恐らく翻訳機と言えば「Google翻訳」を使っている人が多いのではないかと思う。それもいいけれど、この「Papago」は韓国のNAVERが提供している翻訳アプリ・サイトのサービスなので、韓国語⇄日本語の翻訳に強いのだ。


今回は私が購入した、チェ・ジュンヒョクの『病院探検記』(jjokkpress)を例に挙げてみてみたい。この作品は「PKD(多発性嚢胞腎)」という難病を患う主人公によるエッセイ漫画。目立つけれどどこか有機的な黄緑×綺麗な青の二色刷りからなる表紙は、つい撫でたくなるような手触りの良さ。その見た目と、仲の良い韓国人の友人が入院したことからこの本に手を伸ばしたのだった。

病院探検記

原因不明の病気の正体を探るため、幼い頃から数々の検査を重ね、何度も入院を繰り返してきた作者。その“病院探検”の様子がフィクションを交えながら綴られている。さて、1ページだけ紹介すると、こんな感じ。

病院のベッドで移動させられている1コマ目…間に家具(?)のコマが続き、主人公が何か衝撃を受けている様子…何が語られているのか気になる。それも「Papago」の手にかかればご覧の通り。使い方は簡単、アプリを起動してスマホのカメラで写すだけ。

免疫に異常が見つかり個室に移動した主人公が部屋代を心配している、という深刻ながらもリアルな描写でした。

当然、直訳なので多少不自然な部分は出てくるし、(特に手書きの文字は)認識してもらえない箇所もあるが、やはり意味がわかると断然面白い。自分の興味の範疇にありながら未邦訳の作品は山ほど溢れている。「言葉がわからない」を理由に、「ビビッ」を諦めるのは本当にもったいない。こんな手軽に外国語を翻訳できるなんて、ドラえもんのひみつ道具「ほんやくコンニャク」をポケットに忍ばせているようなもの。使わない手はない。

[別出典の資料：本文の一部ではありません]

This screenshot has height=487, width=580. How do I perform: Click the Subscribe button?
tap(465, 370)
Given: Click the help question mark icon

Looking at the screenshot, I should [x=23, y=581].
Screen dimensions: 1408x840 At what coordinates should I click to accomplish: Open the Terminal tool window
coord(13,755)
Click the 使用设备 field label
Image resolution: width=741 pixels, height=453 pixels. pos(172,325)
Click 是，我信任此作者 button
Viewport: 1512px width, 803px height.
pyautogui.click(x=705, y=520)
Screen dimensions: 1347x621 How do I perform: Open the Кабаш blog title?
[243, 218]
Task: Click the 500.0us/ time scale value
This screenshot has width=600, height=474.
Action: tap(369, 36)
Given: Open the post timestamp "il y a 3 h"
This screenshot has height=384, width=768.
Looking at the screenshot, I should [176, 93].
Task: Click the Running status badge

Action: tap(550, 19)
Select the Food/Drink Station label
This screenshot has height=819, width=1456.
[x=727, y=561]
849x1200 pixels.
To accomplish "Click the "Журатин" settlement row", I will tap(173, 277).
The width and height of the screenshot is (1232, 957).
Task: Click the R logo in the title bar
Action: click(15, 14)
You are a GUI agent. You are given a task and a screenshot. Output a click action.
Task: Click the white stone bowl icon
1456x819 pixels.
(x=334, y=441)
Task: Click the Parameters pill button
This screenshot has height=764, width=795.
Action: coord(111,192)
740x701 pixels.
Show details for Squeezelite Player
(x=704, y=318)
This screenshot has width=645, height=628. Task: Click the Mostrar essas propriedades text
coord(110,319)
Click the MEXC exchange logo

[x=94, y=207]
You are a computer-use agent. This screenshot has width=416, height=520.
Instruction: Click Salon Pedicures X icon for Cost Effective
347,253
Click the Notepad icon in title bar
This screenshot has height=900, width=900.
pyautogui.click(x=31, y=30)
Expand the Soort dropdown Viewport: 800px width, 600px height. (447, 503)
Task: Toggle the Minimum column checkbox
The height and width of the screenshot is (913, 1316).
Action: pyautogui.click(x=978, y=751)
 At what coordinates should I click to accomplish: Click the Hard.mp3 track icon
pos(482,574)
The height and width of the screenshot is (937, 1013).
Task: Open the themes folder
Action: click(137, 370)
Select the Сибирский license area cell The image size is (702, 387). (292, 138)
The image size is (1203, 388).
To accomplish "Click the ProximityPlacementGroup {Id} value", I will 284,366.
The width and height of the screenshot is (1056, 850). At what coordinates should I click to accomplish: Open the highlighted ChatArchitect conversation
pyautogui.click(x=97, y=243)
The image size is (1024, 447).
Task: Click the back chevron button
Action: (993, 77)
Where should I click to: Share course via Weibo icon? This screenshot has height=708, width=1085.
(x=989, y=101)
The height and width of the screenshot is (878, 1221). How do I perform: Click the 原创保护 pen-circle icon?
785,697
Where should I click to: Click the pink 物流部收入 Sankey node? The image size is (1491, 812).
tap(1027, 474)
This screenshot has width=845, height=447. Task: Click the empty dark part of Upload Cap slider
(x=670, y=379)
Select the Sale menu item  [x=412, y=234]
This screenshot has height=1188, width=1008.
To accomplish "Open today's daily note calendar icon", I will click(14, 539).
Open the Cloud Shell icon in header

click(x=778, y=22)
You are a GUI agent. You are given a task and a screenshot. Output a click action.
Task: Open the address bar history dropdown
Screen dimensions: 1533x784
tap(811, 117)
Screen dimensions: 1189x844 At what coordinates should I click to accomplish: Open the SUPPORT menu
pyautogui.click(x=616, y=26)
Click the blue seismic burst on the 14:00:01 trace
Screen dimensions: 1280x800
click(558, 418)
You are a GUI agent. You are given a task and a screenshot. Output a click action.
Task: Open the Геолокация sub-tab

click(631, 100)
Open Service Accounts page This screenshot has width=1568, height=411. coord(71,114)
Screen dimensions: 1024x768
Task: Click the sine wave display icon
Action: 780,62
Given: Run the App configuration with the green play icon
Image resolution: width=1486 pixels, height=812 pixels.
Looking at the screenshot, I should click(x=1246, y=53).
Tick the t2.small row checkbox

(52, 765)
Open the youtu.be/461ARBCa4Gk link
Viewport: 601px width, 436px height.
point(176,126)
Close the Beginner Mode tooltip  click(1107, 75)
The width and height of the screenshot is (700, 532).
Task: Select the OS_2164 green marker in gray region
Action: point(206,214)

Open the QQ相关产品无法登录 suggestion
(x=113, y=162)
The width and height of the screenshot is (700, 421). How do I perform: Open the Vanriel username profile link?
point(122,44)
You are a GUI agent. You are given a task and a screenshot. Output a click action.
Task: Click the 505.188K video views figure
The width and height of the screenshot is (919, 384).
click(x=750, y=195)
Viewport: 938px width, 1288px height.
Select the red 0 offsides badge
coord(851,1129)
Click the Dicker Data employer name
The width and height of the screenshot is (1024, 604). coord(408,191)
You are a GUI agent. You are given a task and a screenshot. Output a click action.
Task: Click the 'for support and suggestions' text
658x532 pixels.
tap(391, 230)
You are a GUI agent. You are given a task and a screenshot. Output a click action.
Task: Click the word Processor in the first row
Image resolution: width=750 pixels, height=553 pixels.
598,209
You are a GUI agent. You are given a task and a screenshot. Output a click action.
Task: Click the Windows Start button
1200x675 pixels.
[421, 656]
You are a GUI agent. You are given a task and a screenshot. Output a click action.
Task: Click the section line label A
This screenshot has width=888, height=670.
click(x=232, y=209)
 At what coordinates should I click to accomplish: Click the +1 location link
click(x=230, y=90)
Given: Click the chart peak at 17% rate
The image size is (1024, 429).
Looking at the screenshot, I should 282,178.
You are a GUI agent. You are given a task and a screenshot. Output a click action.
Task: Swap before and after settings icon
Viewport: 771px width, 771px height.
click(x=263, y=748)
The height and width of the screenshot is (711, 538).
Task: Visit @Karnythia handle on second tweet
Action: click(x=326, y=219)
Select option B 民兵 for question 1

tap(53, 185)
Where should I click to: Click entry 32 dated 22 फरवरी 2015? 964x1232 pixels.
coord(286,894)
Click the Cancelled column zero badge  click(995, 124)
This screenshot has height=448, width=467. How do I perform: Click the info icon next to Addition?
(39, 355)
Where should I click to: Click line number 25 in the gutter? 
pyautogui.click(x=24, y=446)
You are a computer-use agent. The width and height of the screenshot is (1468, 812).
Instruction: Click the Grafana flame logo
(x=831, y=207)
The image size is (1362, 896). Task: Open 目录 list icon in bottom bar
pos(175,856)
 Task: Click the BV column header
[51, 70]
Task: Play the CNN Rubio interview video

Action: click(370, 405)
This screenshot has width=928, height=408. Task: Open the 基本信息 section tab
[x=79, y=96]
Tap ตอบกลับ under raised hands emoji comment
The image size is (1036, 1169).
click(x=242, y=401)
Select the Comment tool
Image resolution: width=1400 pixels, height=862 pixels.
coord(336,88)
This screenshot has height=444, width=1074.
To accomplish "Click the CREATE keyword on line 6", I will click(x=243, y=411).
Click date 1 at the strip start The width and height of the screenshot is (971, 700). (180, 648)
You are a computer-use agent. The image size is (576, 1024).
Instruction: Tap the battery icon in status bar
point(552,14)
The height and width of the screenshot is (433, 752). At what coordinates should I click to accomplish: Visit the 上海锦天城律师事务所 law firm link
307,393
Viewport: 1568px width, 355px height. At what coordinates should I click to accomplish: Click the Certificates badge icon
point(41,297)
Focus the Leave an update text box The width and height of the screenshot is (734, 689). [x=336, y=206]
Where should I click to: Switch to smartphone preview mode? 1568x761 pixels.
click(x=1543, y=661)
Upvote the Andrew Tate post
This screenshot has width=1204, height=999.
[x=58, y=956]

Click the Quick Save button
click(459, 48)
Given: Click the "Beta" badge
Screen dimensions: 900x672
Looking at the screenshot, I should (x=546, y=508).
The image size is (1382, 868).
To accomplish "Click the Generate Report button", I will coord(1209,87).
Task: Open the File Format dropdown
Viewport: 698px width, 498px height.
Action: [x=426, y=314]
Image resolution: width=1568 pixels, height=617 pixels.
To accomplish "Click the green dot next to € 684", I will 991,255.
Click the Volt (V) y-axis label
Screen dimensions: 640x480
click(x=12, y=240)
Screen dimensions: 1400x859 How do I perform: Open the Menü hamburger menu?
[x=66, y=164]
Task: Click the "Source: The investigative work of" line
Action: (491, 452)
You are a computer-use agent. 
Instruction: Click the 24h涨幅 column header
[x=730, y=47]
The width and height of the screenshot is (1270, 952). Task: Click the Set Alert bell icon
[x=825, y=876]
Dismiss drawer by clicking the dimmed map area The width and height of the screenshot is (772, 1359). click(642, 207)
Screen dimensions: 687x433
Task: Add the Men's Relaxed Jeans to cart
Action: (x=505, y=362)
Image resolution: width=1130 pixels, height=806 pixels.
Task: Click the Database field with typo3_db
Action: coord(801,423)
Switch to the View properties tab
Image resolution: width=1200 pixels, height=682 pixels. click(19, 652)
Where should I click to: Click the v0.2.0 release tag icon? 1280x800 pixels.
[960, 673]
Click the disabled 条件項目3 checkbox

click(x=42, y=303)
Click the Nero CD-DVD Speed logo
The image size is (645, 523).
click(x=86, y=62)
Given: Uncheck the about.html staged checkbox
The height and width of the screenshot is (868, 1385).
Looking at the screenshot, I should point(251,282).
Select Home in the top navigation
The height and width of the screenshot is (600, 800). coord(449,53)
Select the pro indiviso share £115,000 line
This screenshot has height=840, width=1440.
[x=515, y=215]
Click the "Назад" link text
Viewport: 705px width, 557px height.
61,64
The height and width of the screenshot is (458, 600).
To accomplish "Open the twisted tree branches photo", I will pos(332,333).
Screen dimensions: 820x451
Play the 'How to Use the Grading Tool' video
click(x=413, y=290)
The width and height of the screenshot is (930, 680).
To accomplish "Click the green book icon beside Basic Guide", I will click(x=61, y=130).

…さて冒頭の話に戻ると、「ビビッ」についてわざわざ「 “今の自分”が無意識に〜」なんて書いたのは、直感の確かさと同時に限界を感じているからでもある。今親しくしている友人たちの中には、出会った瞬間にはビビッとこなかった人もたくさんいるが、そういうビビッとこなかった人たち(と書くとなんか失礼な感じがするけれど)との交流こそ、全く予想していなかった新たな驚きを与えてくれることが多い。そして、そういう驚きは”今の自分”の感覚や常識をグググッと押し広げていってくれる。

だから本当は一目では「ビビッ」とこない人や物事、本ともどんどん出会っていきたい。そのためにも私は翻訳機などを駆使しつつ、言葉を(ゆる〜く)学び続けるだろう。アジア本との付き合いはまだまだ始まったばかりである。さて、今年はどんな本に出会うだろう?